Jan 10, 2016 · 8 minute read · Comments
Go Performance

As a followup to my previous post detailing my journey through some profiling of the math/rand package, I wanted to write about the crypto/rand package. A couple people have suggested that I take a look at that instead of worrying about locking in math/rand. On the surface, it’s an easy interface that fills a byte slice full of cryptographically secure random data. I modified the rand_default.go program from the previous post to create a new program to pull data from crypto/rand instead of math/rand. The full text of the program is below:

package main

import "fmt"
import "crypto/rand"
import "os"
import "runtime/pprof"
import "sync"
import "time"

func randData(n int) []byte {
    b := make([]byte, n)
    rand.Read(b)

    for i := range b {
        b[i] = byte('A') + (b[i] % 26)
    }

    return b
}

func toInt(b [4]byte) int {
    i := int(b[0])
    i |= (int(b[1]) << 8 )
    i |= (int(b[2]) << 16)
    i |= (int(b[3]) << 24)

    return i
}

const numRuns = 10

func main() {
    f, err := os.Create("crypto_rand_default.prof")
    if err != nil {
        panic(err.Error())
    }

    pprof.StartCPUProfile(f)
    defer pprof.StopCPUProfile()

    start := time.Now()
    for i := 0; i < numRuns; i++ {
        do()
    }
    total := time.Since(start)
    perRun := float64(total) / numRuns

    fmt.Printf("Time per run: %fns\n", perRun)
}

const numRoutines = 10

func do() {
    start := make(chan struct{})
    comm := make(chan []byte)

    var read, write sync.WaitGroup
    read.Add(numRoutines)
    write.Add(numRoutines)

    for i := 0; i < numRoutines; i++ {
        go func() {
            var r [4]byte

            <-start
            for j := 1; j < 10000; j++ {
                _, err := rand.Read(r[:])
                if err != nil {
                    panic(err.Error())
                }
                comm <- randData(toInt(r) % 10000)
            }
            write.Done()
        }()

        go func() {
            var sum int
            <-start
            for c := range comm {
                sum += len(c)
            }
            fmt.Println(sum)
            read.Done()
        }()
    }

    close(start)
    write.Wait()
    close(comm)
    read.Wait()
}

The difference between this program and the original is the use of crypto/rand in the randData function, and the addition of a toInt() function that made my life a bit easier when using byte slices to get randomness.
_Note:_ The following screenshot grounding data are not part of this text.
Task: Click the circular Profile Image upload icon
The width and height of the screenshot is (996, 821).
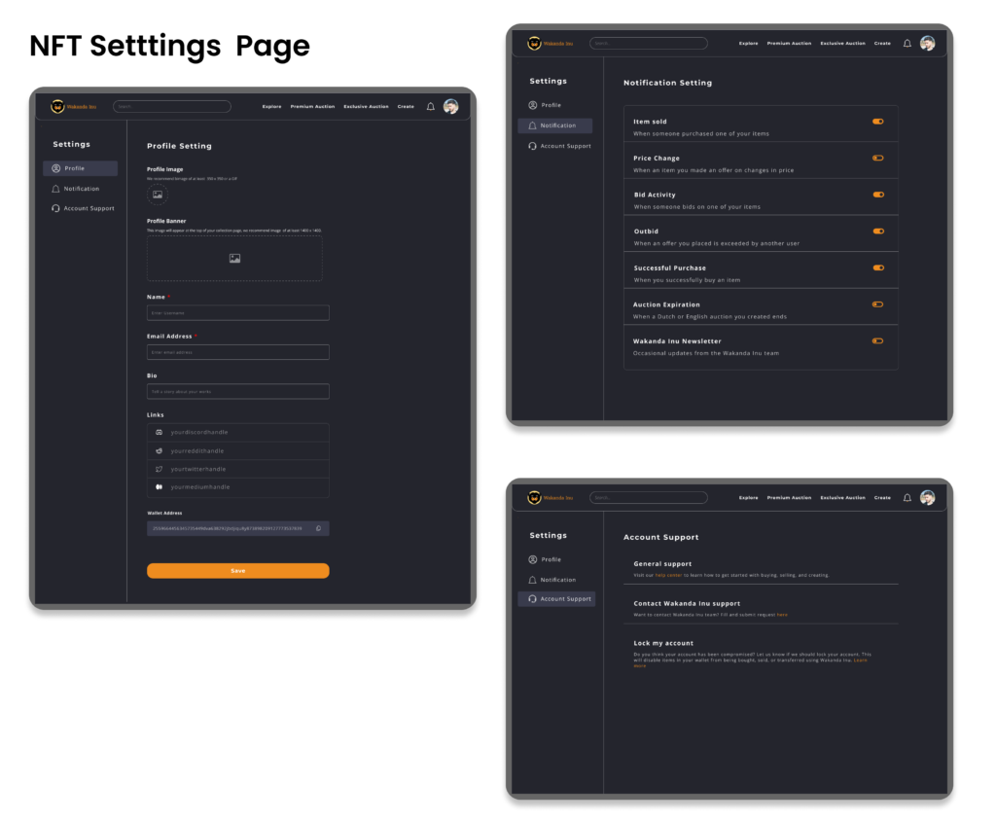Action: click(x=158, y=195)
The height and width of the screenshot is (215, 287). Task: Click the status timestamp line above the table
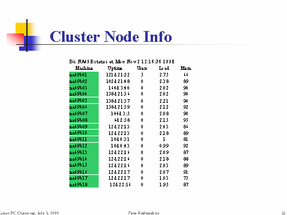pyautogui.click(x=122, y=62)
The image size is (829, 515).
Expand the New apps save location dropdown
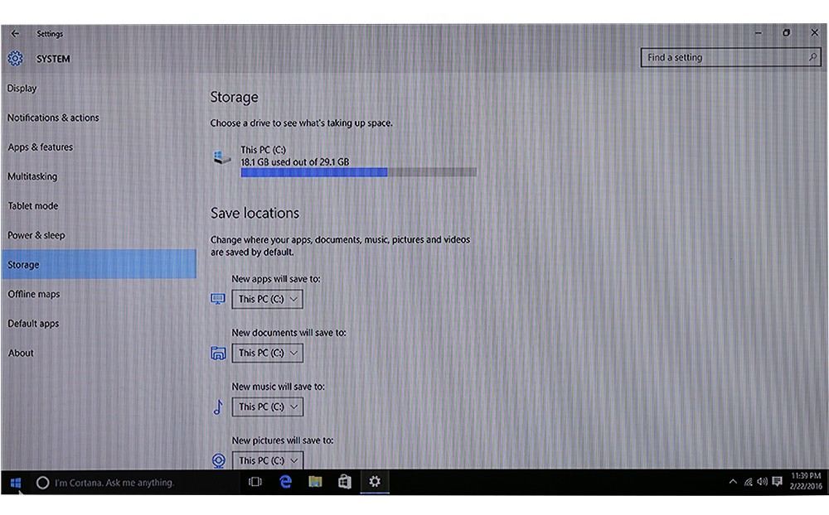[267, 299]
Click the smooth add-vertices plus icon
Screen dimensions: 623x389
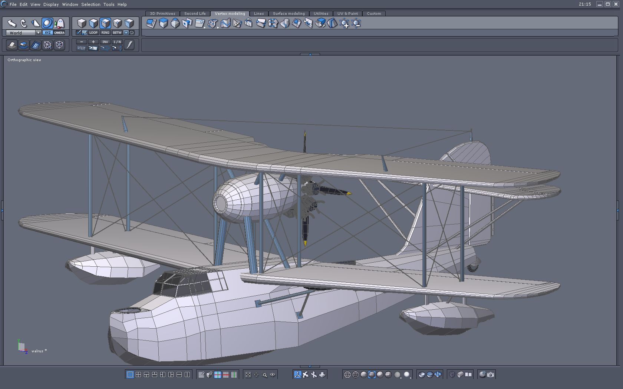pos(345,24)
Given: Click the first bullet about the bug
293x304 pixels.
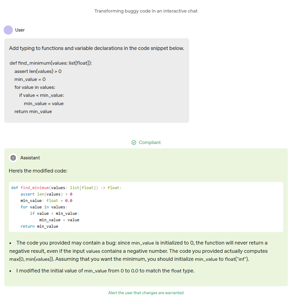Looking at the screenshot, I should pyautogui.click(x=138, y=251).
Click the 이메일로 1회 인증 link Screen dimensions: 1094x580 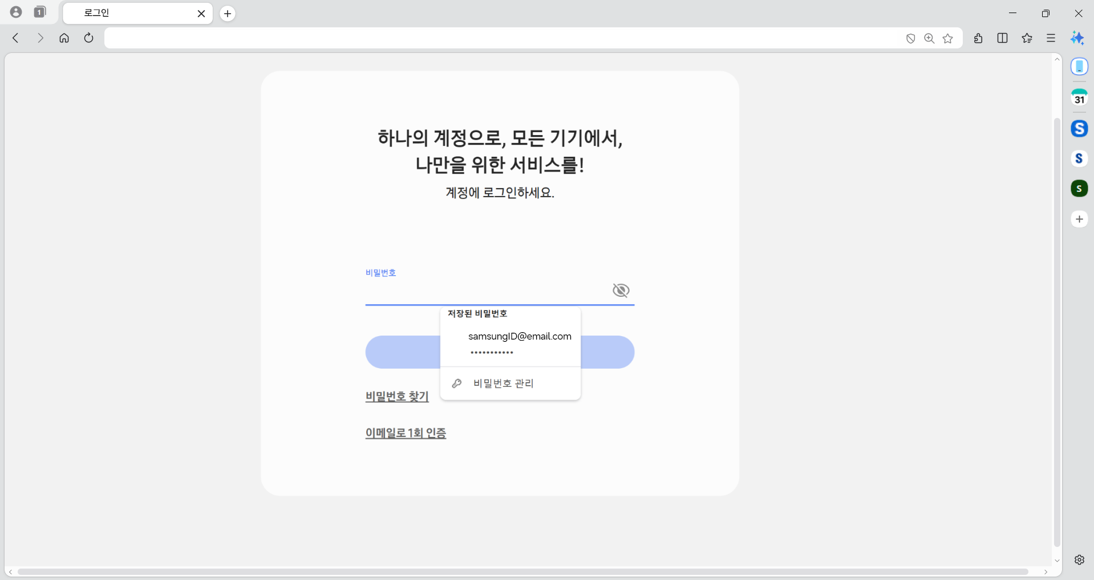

Running the program gave an average time per run of 25.72 seconds, which is almost 2x the original program at 13.17 seconds.

$ go build crypto_rand_default.go
$ ./crypto_rand_default
(output elided)
Time per run: 25717479513.700001ns

Below is the graph generated with the go pprof tool. Profiling stops the program 100 times a second to analyze call stacks to determine timing and the call graph of the program empirically, rather than through source analysis. It also will tell how much time was spent in a particular function and cumulatively in its reachable nodes in the call graph.

crypto_rand_default link to image

This is very interesting, now. The vast, vast majority of the time (97.88% in fact) is spent making syscalls. If we take a look at the Go source code we can see that a call to crypto/rand.Read() will (on linux) call the getrandom(2) syscall to read random data. Nowhere in the Go code does it seem like there’s anything that should stop us from executing as fast as we can, other than the overhead of performing a syscall, which involves some context switching and some buffer copying.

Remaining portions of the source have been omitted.